Understanding mechanisms underlying comorbid disorders poses a challenge for developing precision medicine tools. Psychiatric disorders are highly comorbid, and are among the last areas of medicine, where classification is driven by phenomenology rather than pathophysiology. The CoCA project investigates comorbidity between the most frequent psychiatric conditions: ADHD, mood/anxiety, and substance use disorders, and a highly prevalent somatic disease, namely obesity.

ADHD, a childhood-onset disorder, forms the entry into a lifelong negative trajectory characterized by these comorbidities. Common mechanisms underlying this course are unknown, despite their relevance for early detection, prevention, and treatment. Our interdisciplinary team of experts integrates epidemiologic/genetic approaches with experimental designs to address those issues. We are determining disease burden of comorbidity, calculate its socioeconomic impact, and reveal risk factors. We are studying biological pathways of comorbidity and derive biomarkers, prioritizing two candidate mechanisms (circadian rhythm and dopaminergic neurotransmission), but also leveraging large existing data sets to identify new ones.

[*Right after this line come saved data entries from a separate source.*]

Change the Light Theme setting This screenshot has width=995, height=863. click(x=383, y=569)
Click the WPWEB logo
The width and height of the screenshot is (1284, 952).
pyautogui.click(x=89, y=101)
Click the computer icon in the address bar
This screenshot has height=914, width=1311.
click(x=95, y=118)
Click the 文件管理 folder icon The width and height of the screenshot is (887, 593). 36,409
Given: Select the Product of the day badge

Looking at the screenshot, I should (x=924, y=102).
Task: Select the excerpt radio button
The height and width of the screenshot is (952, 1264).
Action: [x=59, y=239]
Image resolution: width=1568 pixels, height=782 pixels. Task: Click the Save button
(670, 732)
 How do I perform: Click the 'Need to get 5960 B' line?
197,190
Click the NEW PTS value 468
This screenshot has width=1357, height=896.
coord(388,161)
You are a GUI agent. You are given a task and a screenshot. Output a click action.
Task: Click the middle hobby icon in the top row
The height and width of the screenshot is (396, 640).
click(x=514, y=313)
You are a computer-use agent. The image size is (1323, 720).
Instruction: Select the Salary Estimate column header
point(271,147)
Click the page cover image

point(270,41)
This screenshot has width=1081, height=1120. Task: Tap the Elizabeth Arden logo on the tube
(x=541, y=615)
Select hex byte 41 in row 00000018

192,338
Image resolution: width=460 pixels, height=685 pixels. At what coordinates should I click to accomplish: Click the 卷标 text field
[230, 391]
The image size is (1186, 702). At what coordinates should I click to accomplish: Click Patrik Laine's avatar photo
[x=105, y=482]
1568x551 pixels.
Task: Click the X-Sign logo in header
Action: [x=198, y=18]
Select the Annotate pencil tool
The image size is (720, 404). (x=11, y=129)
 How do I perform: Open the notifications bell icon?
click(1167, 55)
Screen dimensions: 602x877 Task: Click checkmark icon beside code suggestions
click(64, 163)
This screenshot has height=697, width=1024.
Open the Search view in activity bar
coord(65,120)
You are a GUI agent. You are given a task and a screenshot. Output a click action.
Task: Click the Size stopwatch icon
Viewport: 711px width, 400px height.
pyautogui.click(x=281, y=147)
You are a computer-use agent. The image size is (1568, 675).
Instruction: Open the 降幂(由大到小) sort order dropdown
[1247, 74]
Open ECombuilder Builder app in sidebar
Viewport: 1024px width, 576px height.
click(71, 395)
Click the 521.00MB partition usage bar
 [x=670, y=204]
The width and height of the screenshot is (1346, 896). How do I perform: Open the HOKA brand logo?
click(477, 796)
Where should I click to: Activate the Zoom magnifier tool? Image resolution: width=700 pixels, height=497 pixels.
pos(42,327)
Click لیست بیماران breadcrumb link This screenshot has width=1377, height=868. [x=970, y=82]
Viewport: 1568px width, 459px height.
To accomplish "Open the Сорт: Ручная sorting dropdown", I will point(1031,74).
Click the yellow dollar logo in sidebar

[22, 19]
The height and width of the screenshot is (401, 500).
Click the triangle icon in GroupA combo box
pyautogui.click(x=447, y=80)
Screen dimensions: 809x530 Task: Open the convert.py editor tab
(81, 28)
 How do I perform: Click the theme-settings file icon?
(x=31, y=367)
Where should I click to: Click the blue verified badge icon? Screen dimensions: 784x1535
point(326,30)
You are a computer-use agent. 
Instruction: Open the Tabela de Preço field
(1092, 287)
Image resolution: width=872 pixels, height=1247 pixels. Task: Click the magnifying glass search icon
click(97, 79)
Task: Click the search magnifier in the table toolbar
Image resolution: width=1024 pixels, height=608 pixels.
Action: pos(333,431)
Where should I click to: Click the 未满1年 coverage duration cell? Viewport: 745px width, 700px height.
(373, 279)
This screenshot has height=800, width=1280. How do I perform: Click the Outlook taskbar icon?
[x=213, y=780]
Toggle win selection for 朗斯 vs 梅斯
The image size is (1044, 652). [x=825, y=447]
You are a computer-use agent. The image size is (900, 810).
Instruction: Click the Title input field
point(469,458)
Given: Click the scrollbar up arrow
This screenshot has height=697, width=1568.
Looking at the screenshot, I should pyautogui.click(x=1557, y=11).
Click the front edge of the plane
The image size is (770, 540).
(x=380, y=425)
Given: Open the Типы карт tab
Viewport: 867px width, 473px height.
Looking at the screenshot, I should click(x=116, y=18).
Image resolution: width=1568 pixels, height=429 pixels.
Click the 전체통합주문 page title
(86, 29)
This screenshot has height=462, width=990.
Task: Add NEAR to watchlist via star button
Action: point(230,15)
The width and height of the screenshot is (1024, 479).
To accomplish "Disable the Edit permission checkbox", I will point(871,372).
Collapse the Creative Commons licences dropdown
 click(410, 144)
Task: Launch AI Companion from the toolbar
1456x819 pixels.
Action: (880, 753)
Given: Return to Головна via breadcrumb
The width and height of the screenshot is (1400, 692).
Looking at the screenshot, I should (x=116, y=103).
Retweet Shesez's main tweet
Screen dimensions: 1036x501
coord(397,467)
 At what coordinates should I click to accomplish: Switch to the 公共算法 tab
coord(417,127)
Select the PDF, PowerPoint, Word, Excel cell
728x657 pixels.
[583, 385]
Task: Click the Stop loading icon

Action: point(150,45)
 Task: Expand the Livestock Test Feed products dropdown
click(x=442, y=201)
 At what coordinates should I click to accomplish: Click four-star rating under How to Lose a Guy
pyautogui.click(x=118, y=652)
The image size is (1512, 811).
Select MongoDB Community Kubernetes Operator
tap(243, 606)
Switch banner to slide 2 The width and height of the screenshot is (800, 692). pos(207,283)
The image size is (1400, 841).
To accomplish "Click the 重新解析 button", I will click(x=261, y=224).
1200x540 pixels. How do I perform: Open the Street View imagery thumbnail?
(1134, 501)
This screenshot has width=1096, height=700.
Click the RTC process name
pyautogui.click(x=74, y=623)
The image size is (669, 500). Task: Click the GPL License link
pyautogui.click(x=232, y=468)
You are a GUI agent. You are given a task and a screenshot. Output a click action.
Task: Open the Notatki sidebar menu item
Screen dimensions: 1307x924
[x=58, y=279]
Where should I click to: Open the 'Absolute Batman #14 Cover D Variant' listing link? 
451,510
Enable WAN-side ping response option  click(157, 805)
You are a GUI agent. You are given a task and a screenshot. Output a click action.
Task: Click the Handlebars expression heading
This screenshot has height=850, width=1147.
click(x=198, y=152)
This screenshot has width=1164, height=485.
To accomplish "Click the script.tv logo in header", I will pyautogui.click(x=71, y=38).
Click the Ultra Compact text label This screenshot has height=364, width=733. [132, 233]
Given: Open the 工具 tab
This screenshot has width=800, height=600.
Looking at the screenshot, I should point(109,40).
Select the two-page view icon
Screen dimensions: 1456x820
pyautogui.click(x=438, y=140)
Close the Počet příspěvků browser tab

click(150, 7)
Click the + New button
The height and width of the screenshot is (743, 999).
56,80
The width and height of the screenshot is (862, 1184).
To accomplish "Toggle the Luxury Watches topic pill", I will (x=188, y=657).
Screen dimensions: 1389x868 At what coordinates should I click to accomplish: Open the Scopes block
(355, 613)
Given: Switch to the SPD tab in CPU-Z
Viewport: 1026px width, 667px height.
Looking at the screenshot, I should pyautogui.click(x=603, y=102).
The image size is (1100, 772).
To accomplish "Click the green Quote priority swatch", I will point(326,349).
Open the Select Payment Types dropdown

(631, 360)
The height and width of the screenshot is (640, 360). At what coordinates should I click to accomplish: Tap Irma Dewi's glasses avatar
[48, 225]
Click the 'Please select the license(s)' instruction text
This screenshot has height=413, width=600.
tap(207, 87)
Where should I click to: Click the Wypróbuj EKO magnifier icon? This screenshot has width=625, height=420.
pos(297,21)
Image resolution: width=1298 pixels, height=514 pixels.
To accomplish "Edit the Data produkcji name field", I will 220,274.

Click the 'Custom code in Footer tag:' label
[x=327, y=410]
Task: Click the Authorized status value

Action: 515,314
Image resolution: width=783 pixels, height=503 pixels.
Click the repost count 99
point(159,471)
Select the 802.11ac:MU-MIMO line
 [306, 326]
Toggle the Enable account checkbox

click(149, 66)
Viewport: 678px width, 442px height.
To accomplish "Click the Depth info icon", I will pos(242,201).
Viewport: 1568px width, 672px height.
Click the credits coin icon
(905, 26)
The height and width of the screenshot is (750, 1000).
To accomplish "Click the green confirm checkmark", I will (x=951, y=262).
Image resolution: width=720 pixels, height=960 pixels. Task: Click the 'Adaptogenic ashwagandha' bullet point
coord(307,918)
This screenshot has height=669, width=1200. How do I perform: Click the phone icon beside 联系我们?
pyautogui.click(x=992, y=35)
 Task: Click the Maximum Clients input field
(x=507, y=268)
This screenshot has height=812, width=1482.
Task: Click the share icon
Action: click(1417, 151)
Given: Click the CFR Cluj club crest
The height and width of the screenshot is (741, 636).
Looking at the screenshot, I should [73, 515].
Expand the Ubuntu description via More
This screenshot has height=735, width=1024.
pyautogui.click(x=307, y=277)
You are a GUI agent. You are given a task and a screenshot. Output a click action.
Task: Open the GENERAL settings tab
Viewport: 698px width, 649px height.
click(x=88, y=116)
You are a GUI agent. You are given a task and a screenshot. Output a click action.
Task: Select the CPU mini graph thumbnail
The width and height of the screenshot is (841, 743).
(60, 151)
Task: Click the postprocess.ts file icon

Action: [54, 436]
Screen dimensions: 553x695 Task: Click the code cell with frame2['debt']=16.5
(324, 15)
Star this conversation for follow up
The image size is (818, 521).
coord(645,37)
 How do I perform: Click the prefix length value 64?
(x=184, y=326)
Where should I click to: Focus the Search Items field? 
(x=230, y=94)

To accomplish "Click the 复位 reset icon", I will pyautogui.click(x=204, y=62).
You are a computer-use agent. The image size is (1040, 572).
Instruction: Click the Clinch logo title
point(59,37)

I are conducting a randomized, single-blinded, controlled pilot study to establish effect sizes of exercise and bright light therapy in combination with mHealth based reinforcement on general health, obesity, ADHD and depressive symptoms in adolescents and young adults with ADHD. These non-pharmacological treatments are known to modulate dopamine and the circadian rhythm, respectively. The CoCA project aims to facilitate early detection of ADHD, as well as non-invasive, scalable, and low-cost treatment, creating opportunities for substantial and immediate societal impact.

Children and adolescents born preterm are at a significantly increased risk for developing attention deficit hyperactivity disorder (ADHD) and are reported to have similar impairments in cognitive and regulatory processes; yet the underlying risk pathways remain poorly understood. In this study, we identified cognitive and neurophysiological impairments that sensitively index the genetic risk for ADHD, and specified their inter-relationships. In SPIN we assessed 150 preterm-born adolescents and their siblings on our detailed cognitive-electrophysiological test battery, and directly compared these data to data already collected from ADHD and control sibling pairs. This allowed us to evaluate whether the same impairments linked to genetic risk for ADHD are also seen in preterm children. In familial risk analyses we will further investigate whether, in the preterm-born group, the same underlying impairments have an environmental etiology. By investigating biomarkers for the underlying processes linked to the increased risk for ADHD among children born preterm, we aim to identify cognitive dysfunctions that can be targeted for early identification and intervention. We further investigated whether the cognitive-neurophysiological impairments in the preterm-born group are linked specifically to ADHD symptoms or also to other psychiatric symptoms, such as anxiety, social difficulties and autism spectrum symptoms.